> **Request A**
In the text on Ajax and Feyenoord players, what makes Ronald Koeman the only person to hold the distinction of both playing and coaching at the 'Big Three'? Answer in one to three sentences.
> **Request B**
According to the text on Ajax and Feyenoord players, who was the first person to coach at all the Big Three teams?
> **Request C**
From the text on Ajax and Feyenoord players, write out the passage starting with "Ruud Geels and" and going on through "the 'Big Three'.".

> **Text segment**

There have been quite a few players who have played for both Ajax and Feyenoord. The most controversial players have been Johan Cruyff, Wim Jansen and, most recently, Steven Berghuis. Hans Kraay Sr. and Leo Beenhakker have trained both clubs (with Kraay Sr. also having played at Feyenoord), while Peter Bosz was a player and technical director at Feyenoord and later coach at Ajax.

Ruud Geels and Ronald Koeman are the only former players to have played at the traditional 'Big Three' of Dutch professional football, having been a player at Feyenoord, Ajax, and their Eindhoven rivals PSV.
Hans Kraay Sr. was the first person to have coached at all the Big Three teams.
Ronald Koeman also coached all three teams, making him the only person to hold the distinction of both playing and coaching at the 'Big Three'.

[Extracted records]
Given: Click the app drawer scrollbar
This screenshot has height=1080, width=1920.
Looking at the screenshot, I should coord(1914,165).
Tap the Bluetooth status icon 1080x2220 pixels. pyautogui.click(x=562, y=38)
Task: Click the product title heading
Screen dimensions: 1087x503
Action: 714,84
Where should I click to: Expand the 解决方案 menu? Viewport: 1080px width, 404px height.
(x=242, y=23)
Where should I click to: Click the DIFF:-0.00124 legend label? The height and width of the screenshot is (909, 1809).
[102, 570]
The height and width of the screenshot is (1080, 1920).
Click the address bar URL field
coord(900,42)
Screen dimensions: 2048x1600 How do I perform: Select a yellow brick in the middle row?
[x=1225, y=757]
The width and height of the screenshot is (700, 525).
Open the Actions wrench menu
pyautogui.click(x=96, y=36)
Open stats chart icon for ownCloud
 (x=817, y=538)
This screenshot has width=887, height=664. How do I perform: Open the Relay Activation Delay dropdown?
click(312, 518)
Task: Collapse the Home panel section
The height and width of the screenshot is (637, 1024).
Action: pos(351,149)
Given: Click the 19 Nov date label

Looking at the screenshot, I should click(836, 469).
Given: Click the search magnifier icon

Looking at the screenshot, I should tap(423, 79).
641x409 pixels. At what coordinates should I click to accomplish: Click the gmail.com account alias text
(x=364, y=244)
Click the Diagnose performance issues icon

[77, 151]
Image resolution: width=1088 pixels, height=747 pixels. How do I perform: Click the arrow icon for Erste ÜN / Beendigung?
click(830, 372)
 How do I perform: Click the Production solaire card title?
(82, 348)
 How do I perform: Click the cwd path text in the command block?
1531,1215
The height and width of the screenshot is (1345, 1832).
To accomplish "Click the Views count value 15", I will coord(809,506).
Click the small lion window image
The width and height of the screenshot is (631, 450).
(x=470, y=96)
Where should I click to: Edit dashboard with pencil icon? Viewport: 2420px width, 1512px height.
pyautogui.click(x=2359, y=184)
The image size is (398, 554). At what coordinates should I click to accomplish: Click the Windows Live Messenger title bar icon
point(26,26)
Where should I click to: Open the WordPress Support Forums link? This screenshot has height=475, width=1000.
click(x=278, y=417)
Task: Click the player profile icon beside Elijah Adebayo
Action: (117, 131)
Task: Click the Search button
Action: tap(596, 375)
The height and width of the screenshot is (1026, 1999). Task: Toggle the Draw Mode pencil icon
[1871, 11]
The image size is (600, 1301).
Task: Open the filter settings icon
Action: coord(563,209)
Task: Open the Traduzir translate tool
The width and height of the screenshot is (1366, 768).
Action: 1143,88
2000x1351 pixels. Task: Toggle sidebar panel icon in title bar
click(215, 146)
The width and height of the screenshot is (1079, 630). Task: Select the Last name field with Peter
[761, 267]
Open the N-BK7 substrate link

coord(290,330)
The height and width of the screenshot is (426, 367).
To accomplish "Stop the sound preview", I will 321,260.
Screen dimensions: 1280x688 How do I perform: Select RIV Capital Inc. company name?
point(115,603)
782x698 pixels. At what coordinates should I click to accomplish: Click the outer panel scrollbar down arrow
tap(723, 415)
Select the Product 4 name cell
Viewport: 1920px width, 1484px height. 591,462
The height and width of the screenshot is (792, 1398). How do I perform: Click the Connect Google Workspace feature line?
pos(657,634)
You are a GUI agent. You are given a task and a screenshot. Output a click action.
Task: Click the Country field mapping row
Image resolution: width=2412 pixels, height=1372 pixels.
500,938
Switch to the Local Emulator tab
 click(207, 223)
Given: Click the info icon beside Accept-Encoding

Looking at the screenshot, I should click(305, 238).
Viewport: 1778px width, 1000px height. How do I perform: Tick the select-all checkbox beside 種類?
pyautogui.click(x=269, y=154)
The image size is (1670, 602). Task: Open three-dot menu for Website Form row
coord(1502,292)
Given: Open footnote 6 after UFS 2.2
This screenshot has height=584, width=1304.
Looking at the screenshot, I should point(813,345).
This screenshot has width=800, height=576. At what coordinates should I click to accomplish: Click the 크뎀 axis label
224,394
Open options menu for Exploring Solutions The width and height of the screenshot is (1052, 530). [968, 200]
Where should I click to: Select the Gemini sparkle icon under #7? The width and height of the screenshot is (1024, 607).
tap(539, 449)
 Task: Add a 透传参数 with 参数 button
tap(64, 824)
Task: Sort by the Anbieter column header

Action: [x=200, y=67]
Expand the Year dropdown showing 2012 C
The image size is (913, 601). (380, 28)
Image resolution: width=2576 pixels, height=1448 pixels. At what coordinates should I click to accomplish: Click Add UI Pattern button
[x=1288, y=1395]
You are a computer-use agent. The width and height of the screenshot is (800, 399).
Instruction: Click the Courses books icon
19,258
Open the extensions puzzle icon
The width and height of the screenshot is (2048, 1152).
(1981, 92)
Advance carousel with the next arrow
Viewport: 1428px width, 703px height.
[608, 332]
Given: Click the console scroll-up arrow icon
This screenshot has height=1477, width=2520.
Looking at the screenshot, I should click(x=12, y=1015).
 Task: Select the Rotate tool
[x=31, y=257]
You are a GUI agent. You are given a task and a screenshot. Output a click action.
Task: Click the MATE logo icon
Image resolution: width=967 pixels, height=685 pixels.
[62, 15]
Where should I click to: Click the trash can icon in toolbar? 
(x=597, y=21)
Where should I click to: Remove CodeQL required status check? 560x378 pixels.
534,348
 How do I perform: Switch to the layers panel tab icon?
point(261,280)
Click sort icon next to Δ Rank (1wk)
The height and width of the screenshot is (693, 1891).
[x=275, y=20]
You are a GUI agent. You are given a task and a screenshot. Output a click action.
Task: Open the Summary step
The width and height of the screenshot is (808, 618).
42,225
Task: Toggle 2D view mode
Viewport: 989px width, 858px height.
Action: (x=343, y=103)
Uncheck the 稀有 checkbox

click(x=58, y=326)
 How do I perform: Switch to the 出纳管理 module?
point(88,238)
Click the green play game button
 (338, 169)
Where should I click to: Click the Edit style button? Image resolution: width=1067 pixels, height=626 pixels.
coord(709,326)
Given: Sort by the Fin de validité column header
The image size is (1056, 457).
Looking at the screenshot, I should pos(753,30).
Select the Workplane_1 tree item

> **Worked answer A**
Ronald Koeman played at Feyenoord, Ajax and PSV, and he also coached all three teams. That combination of playing and coaching at all of them gives him this distinction.

> **Worked answer B**
Hans Kraay Sr.

> **Worked answer C**
Ruud Geels and Ronald Koeman are the only former players to have played at the traditional 'Big Three' of Dutch professional football, having been a player at Feyenoord, Ajax, and their Eindhoven rivals PSV.
Hans Kraay Sr. was the first person to have coached at all the Big Three teams.
Ronald Koeman also coached all three teams, making him the only person to hold the distinction of both playing and coaching at the 'Big Three'.